Algunos sectores lo atacan por su política de diálogo con grupos insurgentes como El Talibán o la alianza de su partido con un religioso apodado “padre de los talibanes”, Sami Ul Haq.

Pero para sus numerosos simpatizantes, especialmente los jóvenes, Khan es incorruptible y generoso, tras haber pasado años construyendo hospitales y una universidad después de retirarse del deporte.

Su partido, el Pakistan Tehreek-e-Insaf (PTI) (Movimiento por la justicia en Pakistán) tuvo que contentarse durante mucho tiempo con solo un puñado de escaños.

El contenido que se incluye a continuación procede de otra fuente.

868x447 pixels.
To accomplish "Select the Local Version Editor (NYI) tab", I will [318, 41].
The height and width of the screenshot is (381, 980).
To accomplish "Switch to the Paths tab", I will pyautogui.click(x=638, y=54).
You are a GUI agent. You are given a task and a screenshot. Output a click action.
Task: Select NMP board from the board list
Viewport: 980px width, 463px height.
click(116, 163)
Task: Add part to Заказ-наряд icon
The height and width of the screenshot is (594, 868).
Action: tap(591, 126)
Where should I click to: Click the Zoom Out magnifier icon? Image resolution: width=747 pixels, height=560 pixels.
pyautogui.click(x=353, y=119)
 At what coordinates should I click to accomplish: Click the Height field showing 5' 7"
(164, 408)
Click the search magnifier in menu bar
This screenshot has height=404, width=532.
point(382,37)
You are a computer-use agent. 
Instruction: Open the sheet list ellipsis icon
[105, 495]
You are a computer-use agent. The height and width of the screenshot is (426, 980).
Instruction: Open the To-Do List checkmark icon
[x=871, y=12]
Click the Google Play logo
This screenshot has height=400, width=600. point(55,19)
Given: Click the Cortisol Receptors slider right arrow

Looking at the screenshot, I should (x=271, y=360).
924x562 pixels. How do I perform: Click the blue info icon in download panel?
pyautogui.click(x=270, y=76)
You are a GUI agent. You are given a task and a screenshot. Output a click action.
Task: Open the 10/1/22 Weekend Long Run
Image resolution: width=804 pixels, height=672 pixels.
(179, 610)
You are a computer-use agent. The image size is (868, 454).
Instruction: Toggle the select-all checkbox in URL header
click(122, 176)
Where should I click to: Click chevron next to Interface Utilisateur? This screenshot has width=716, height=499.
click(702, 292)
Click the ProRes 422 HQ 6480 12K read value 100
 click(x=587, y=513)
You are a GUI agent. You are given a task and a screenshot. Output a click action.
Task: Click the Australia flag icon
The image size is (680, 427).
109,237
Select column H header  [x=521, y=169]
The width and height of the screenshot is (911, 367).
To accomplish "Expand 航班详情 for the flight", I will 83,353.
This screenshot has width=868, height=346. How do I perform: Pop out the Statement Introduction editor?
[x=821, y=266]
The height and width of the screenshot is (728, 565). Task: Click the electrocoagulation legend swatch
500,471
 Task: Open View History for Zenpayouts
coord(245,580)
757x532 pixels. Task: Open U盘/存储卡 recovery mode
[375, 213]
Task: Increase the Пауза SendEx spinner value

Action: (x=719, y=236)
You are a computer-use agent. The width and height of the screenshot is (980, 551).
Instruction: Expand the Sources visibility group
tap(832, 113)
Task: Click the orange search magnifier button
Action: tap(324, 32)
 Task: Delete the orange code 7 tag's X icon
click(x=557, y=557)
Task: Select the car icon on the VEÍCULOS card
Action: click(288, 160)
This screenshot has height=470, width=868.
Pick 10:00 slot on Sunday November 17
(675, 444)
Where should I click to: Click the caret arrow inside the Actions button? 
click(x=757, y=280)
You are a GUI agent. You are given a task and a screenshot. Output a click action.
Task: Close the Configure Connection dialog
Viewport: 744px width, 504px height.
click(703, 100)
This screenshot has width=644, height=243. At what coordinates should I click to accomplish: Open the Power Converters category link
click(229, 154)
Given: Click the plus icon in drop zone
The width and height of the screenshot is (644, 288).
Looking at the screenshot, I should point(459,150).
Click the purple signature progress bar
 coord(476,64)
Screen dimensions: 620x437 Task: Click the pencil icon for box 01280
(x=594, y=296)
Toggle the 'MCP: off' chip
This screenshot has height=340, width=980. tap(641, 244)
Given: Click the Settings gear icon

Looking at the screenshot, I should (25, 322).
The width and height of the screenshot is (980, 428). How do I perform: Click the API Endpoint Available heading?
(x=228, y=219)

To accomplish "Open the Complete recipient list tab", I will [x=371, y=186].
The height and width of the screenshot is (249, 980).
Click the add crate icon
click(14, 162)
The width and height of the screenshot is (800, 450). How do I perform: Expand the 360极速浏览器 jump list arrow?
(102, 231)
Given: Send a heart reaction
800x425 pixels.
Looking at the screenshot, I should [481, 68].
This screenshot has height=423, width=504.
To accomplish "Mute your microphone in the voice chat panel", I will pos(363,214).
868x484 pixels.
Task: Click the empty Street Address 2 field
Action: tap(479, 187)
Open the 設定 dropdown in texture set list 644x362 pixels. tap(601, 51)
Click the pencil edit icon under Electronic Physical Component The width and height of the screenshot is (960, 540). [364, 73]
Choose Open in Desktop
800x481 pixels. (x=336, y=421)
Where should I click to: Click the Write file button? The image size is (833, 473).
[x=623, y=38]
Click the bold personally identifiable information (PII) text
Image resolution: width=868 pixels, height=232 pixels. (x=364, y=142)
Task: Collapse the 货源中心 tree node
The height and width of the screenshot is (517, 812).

Su popularidad no se disparó hasta 2012, gracias a los millones de paquistaníes que lo idolatraban, de jóvenes, cuando brillaba en los estadios.

Nacido en 1952 en el seno de una familia rica de Lahore, Imran Khan estudió en las mejores universidades paquistaníes e inglesas.

Egresado de Oxford, se hizo notar rápidamente en el críquet en clubes ingleses. Con 19 años, empezó en la selección nacional de Pakistán y se convirtió en el mejor jugador de la historia del críquet paquistaní.

A su retirada deportiva seguirían años de “vida alegre”, muy acompañado en los clubes nocturnos más selectos de Londres, hasta su matrimonio con Jemima Goldsmith, hija del magnate financiero francobritánico Jimmy Goldsmith, en 1995.

Esta se convirtió al Islam y la pareja tuvo dos niños antes de divorciarse, en 2004. Su segundo matrimonio, con la presentadora Reham Khan, terminó en octubre de 2015, solo duró diez meses.

A principios de 2018 se casó con una mujer que era, según él, su asesora espiritual, Bushra Wattoo. Las pocas imágenes de la ceremonia muestran a la novia con un hiyab blanco y un velo rojo sobre el rostro, un signo del conservadurismo en Pakistán.

Khan, que se proclamó ganador de los comicios la víspera sin esperar al anuncio de los resultados, prometió cumplir su programa de luchar contra la pobreza y la corrupción. Sin embargo, una vez que forme Gobierno, tendrá que afrontar con urgencia la crisis de rupia, que se ha devaluado cuatro veces desde el pasado diciembre, para lo que, según los analistas, deberá negociar un nuevo rescate, el duodécimo, con el Fondo Monetario Internacional (FMI).

Pero recurrir al FMI significa aceptar su receta de recorte de gastos, lo que dificultarían el cumplimiento de su programa.